Se levantó despacio, rodeó la mesa y se colocó detrás de ella. Su sombra la cubrió entera. Sally olía su aliento, la mezcla de whisky, pólvora y algo que era solo de él. ¿A pino?
"Si vas a estar conmigo", susurró, cerca del oído, "vas a aprender a defenderte. No te voy a dejar ser débil. Ni conmigo, ni con nadie."
Sally respiró hondo. Dudó. Luego, con un gesto lento, tomó la pistola. Sus manos temblaban.
Zsadist colocó una de las suyas sobre las de ella, firme, caliente, orientando el cañón hacia la ventana. Abajo, la ciudad seguía su curso: luces de neón, pasos, ruido lejano de motores.
Su voz fue un murmullo: "No se trata de matar, Canija. Se trata de dejar de ser una presa."
Ella lo sintió detrás, su cuerpo una muralla. La mano de Zsadist cubría la suya, arrastrándola sobre el gatillo como si estuviera dibujando una línea invisible hacia la calle. A través de la ventana, un tipo cualquiera pasaba por la acera sin saber que, durante un segundo, una Glock estaba alineada con su espalda.

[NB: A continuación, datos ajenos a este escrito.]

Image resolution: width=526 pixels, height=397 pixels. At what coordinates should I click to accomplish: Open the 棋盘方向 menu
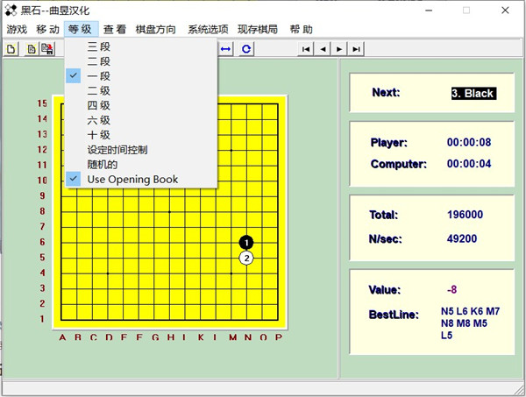pos(157,29)
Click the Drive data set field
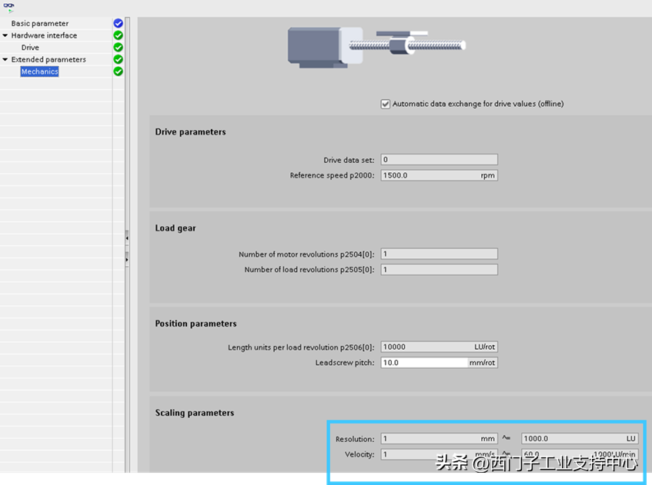The width and height of the screenshot is (652, 485). tap(439, 160)
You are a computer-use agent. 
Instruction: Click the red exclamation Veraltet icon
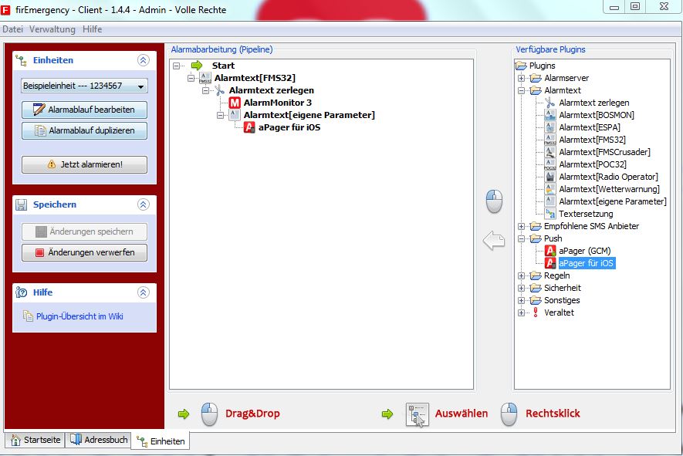536,312
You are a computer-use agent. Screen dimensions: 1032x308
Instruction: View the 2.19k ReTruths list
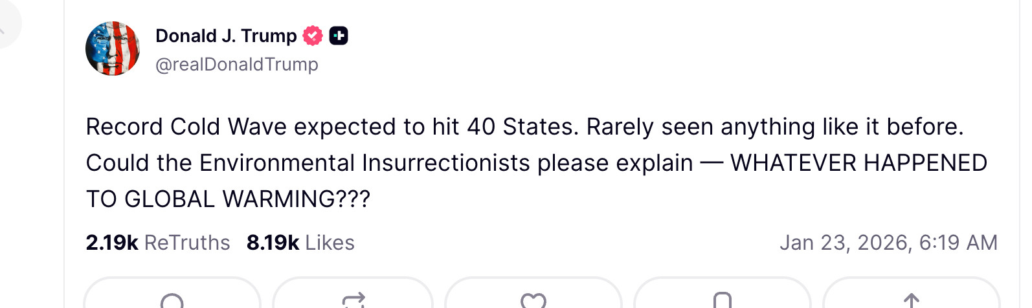click(157, 243)
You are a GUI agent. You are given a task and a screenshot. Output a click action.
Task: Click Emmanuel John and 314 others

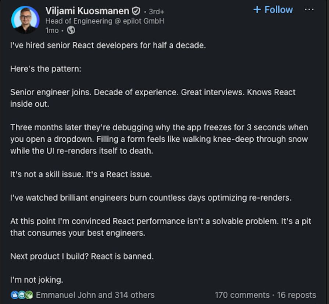point(95,295)
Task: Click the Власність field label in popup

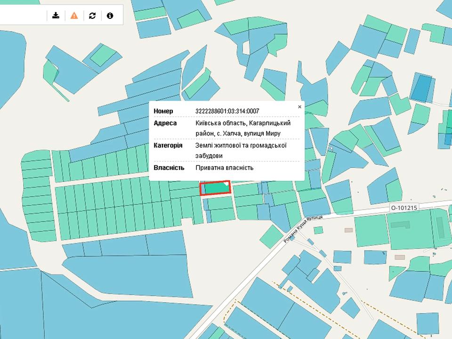Action: 169,168
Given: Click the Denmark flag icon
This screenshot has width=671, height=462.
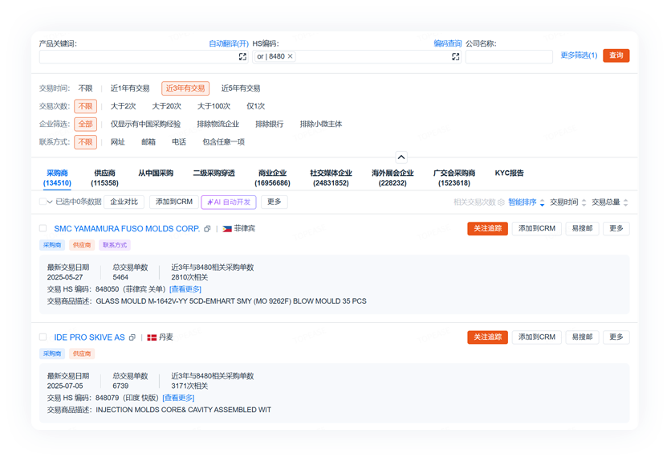Looking at the screenshot, I should pos(152,337).
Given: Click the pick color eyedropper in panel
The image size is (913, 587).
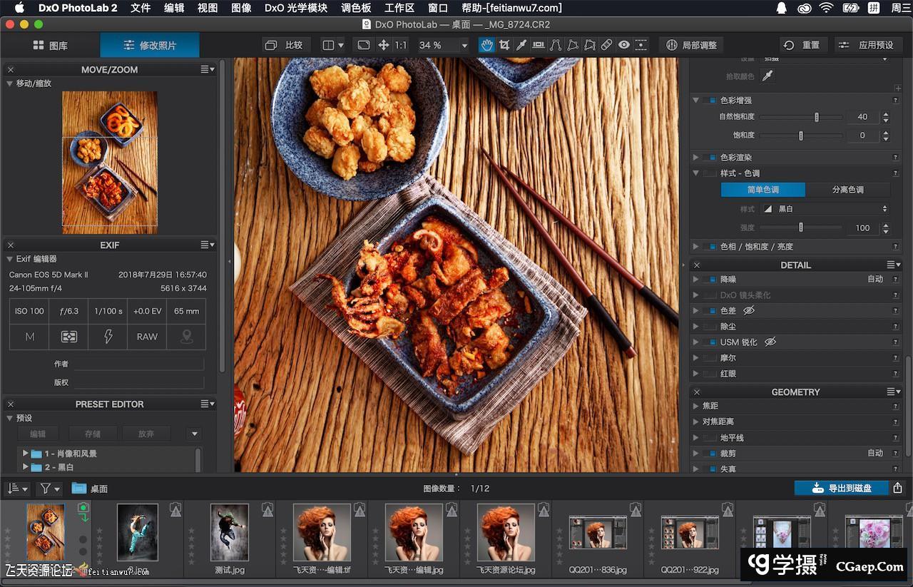Looking at the screenshot, I should tap(767, 76).
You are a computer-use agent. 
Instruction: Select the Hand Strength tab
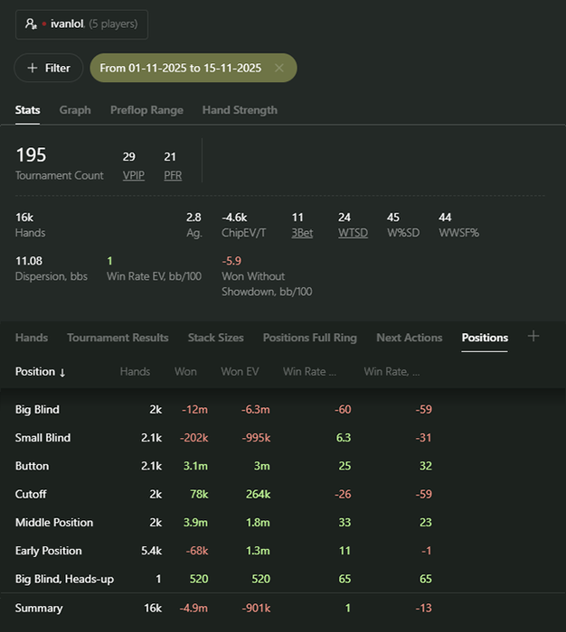click(240, 110)
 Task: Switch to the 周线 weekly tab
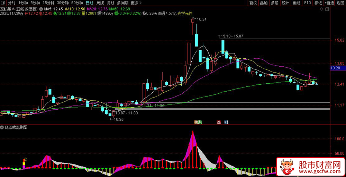(x=100, y=3)
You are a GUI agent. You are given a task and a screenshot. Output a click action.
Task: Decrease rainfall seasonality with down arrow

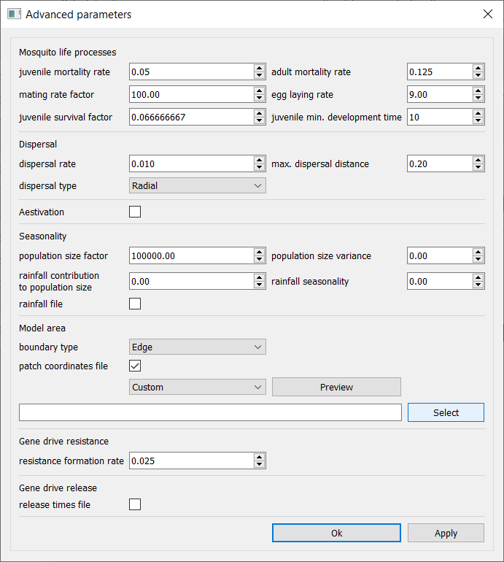point(478,285)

"Aprieta", murmuró él, la voz grave, casi un gruñido.
Ella tragó saliva, la respiración entrecortada. Él inclinó la cabeza hasta rozarle el oído y, sin apartar la vista del objetivo, dijo: "Boom."

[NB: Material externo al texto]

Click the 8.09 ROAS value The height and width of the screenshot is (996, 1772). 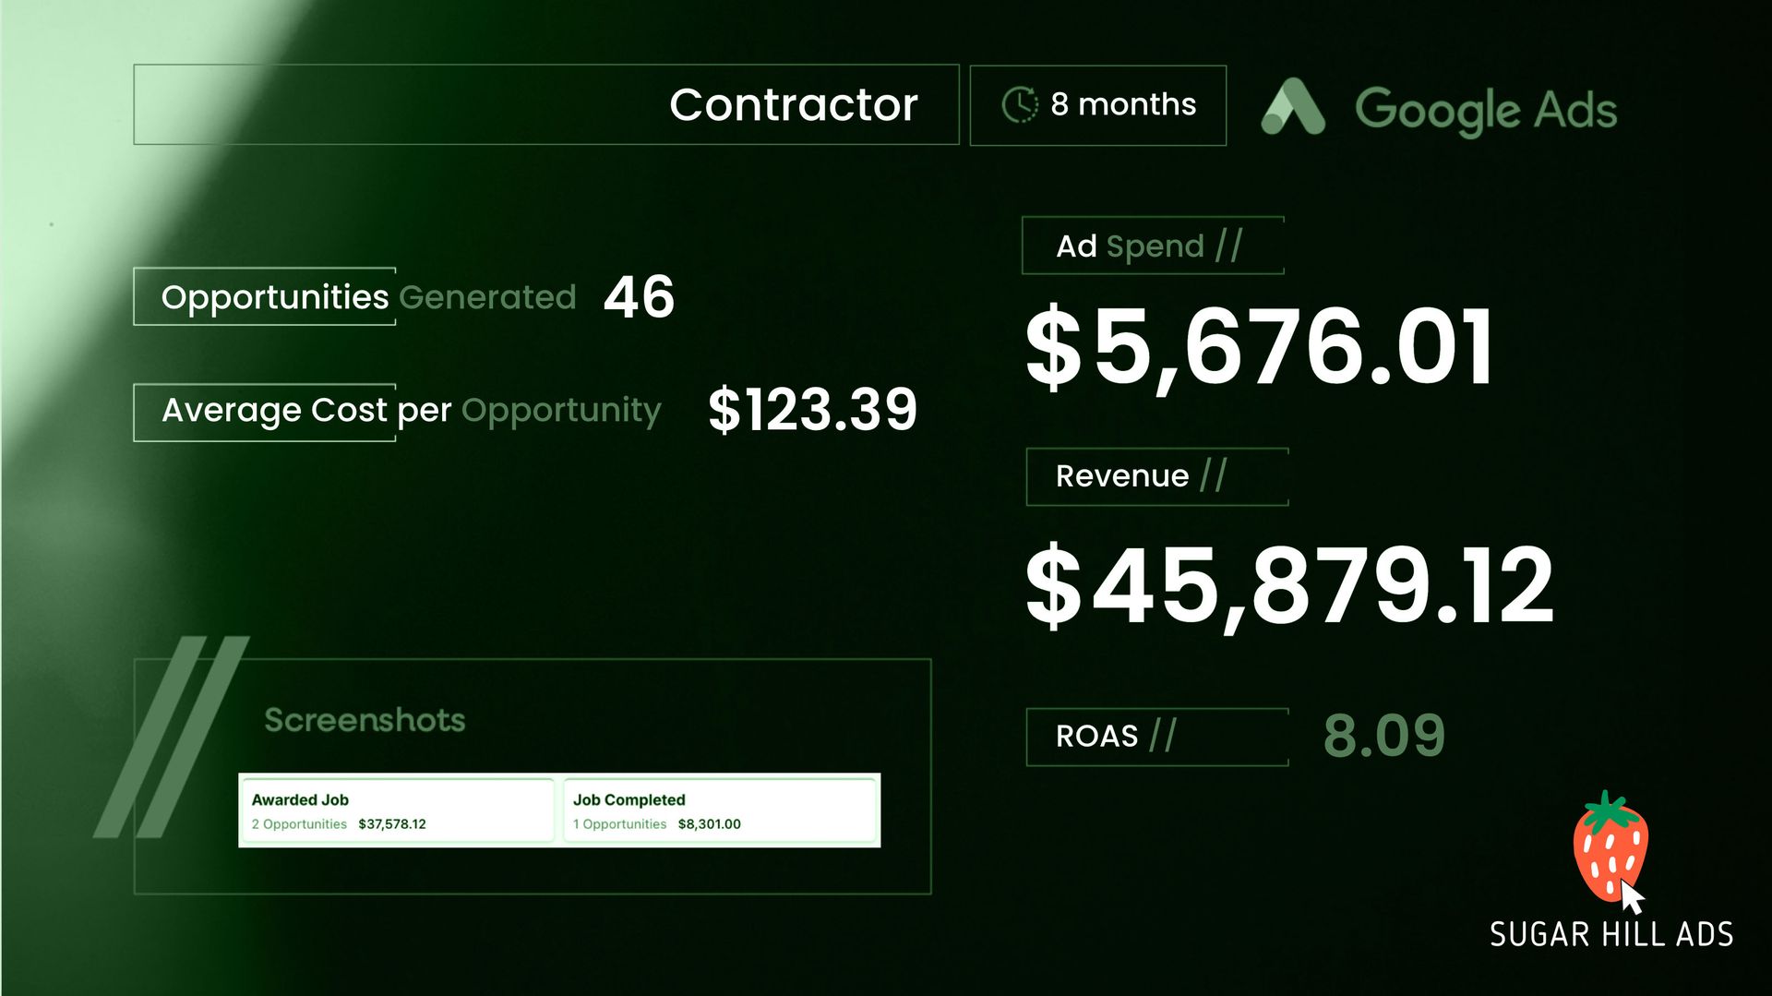click(1383, 736)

No fue un disparo, fue solo una palabra. Pero sonó como si lo fuera: un golpe seco que le retumbó en el pecho. Y dentro de esa palabra había algo más que pólvora: había una promesa, un pacto. El final de su miedo.
Donatello movió una pata sobre el mantel, lento, indiferente. El mundo siguió girando. Y Zsadist, por primera vez en mucho tiempo, no se sintió solo.